I) Au départ, une simple carte d'appel à l'action
La carte publiée sur le site No Kings est assez classique. Elle s'inscrit dans le répertoire d'actions utilisé aujourd'hui pour sensibiliser l'opinion publique et encourager à l'action. Il s'agit de répertorier les lieux prévus de manifestation. Elle a vocation au départ à informer pour trouver le lieu de rassemblement le plus proche de chez soi. Plus de 2500 rassemblements, réunions ou événements sont annoncés le 14 octobre dans 1700 villes. Même si cette « protest map » relève seulement d'un appel, elle a vocation à mobiliser un maximum de manifestants contre la politique autoritaire de Trump, y compris en Europe. L'accumulation de gros points sur la carte accrédite l'idée d'un mouvement d'ampleur.

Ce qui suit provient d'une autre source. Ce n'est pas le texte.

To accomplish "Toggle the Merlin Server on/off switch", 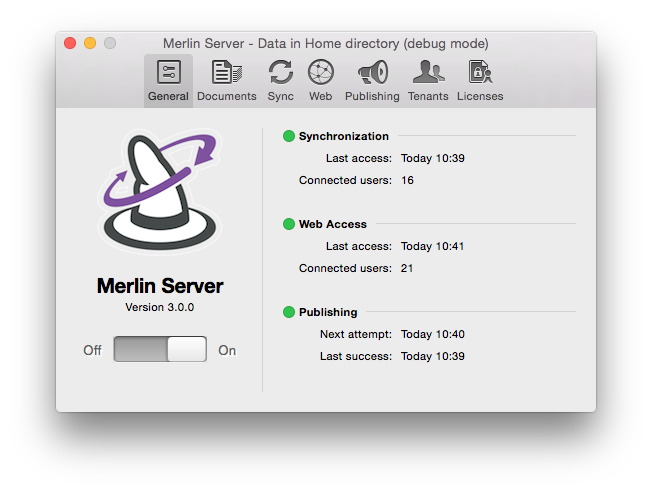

La carte d'appel à l'action sur le site No Kings - 2500 lieux de manifestation prévus le 14 octobre 2025
La mobilisation « No Kings » du 18 octobre s'inscrit dans une certaine continuité puisqu'il s'agit d'une deuxième journée de manifestation. Les premiers rassemblements No Kings ont eu lieu le 14 juin en réponse à un défilé militaire que Trump avait prévu pour le 250e anniversaire de l'armée américaine et son 79e anniversaire. Il convient de noter que, par rapport à la première carte qui rassemblait 2000 points de rassemblement, cette nouvelle carte en compte 500 de plus. Il s'agit de montrer que le mouvement de contestation prend de l'ampleur. Cette nouvelle vague de manifestations survient dans un contexte de frustration croissante et d'opposition généralisée à la répression militaire du président Trump contre les villes dirigées par les démocrates à travers l'Amérique. Autre point de différence : lors de la manifestation du 14 octobre, le choix d'organiser des événements No Kings dans toutes les villes sauf Washington D.C. était un choix délibéré visant à maintenir l'accent sur le contraste et à ne pas donner à l'administration Trump l'occasion d'attiser le conflit puis de le mettre en avant. Lors de la manifestation du 18 octobre, toutes les villes sont concernées y compris Washington D.C., même si cela n'est pas là qu'elles ont le plus d'ampleur.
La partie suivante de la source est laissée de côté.